MADRID — Spain’s government halted an air-traffic control strike Saturday by imposing an emergency decree to threaten the disgruntled employees with prison terms under military law. Flights resumed, but hundreds of thousands of travelers remained stranded at airports.
By Saturday evening, the decree, which had never been used before, prompted 283 of the 295 controllers scheduled to report for duty to do so, according to Spain’s civil aviation agency, Aena. Flights were resuming at an increasing pace at airports packed with bewildered travelers.
Spanish airspace reopened after being closed with the start of the wildcat strike Friday evening over a work-scheduling dispute, but the government warned that it could be up to two days before airports return to normal at one of Europe’s top tourism destinations.
All over the country, people marooned at airports at the start of a long holiday weekend told stories of being herded around like cattle in search of information, sleeping on chairs or floors, or resting on check-in weighing scales or propped up against their luggage.
“It’s total chaos,” said Spaniard Rocio Garcia, who had hoped to spend the weekend in Paris. “There are two people attending a line of some 500 people.”
Aena said an estimated 600,000 people missed flights Friday or Saturday because of the strike.
Prime Minister Jose Luis Rodriguez Zapatero placed the country’s approximately 2,000 air-traffic controllers under military authority in a “state of alarm” order, meaning strikers who refused to resume guiding aircraft in and out of airports faced the threat of jail terms under the military penal code.
Zapatero acted under a constitutional clause that had never been used before and also is reserved for national emergencies such as earthquakes or other breakdowns in essential public services.
Deputy Prime Minister Alfredo Perez Rubalcaba said Saturday evening that Aena will investigate all air-traffic controllers who failed to show up for work over the past 24 hours without due justification, and a prosecutor also is probing if they can be punished. Travelers also are filing complaints, he said.
“These are very serious events, and it is clear that accountability will be demanded,” Rubalcaba told a news conference.

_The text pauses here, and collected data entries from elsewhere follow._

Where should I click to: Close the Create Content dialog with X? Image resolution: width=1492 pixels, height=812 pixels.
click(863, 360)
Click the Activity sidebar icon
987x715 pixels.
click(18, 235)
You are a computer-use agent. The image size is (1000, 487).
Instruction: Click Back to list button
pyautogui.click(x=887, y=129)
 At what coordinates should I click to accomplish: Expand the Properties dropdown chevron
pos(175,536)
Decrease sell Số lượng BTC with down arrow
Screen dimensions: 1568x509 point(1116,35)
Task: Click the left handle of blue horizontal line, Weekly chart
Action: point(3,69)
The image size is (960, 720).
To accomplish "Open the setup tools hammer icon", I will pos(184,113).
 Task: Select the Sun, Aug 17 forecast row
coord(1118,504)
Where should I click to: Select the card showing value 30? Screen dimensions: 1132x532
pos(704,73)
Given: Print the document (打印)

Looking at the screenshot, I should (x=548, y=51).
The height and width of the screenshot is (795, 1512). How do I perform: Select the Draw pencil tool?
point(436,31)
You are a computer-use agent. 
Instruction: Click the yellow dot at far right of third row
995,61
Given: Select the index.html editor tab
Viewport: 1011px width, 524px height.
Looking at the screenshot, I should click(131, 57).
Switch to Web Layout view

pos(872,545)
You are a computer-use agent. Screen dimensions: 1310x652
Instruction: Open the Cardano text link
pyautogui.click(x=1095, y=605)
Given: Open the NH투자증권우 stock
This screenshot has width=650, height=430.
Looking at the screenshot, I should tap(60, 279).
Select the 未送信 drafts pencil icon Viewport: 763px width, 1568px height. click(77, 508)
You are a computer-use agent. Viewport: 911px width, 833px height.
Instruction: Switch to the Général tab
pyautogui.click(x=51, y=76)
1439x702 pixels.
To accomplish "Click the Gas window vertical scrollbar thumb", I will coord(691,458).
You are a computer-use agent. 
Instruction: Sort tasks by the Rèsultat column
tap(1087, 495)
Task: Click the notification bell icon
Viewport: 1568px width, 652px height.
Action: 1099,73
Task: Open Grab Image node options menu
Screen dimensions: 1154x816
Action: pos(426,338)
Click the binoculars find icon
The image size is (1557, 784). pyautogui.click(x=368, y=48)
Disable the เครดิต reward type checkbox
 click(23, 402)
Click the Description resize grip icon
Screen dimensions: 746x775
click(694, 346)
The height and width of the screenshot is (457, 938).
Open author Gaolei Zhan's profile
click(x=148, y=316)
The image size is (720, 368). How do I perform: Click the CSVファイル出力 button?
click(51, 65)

He said the government will never allow another air-traffic controllers strike to take place but declined to explain what legal mechanisms the government would employ.
Scenes of chaos abounded.
At Barajas Airport in Madrid, Jason Bridger, 40, of Brighton, England, said, “We have been told that the airspace is open, but these guys won’t open the security.
“So the airspace is open, but they won’t open the airport. Loco!,” Bridger told AP Television News.
Marcos Salt, a 50-year-old from Buenos Aires, said he was in Spain en route to Vienna. “Nobody can tell me how I am going to get to Vienna or get back to Buenos Aires. They can’t get you a hotel because they are all full. So we are here forgotten by God!”
The strike was yet another headache for Zapatero as he tries to pull his country out of recession and fights off suggestions that Spain’s debt load will put it next in line for a bailout, after Greece and now Ireland.
The strong-arm tactic was almost certainly a bitter pill to swallow for a man who takes pride in his Socialist ideology and always tries to curry favor with unions. It recalled a similar wildcat strike in the United States in 1981, although Zapatero stopped short of firing air-traffic controllers and breaking their union, as then-President Ronald Reagan did.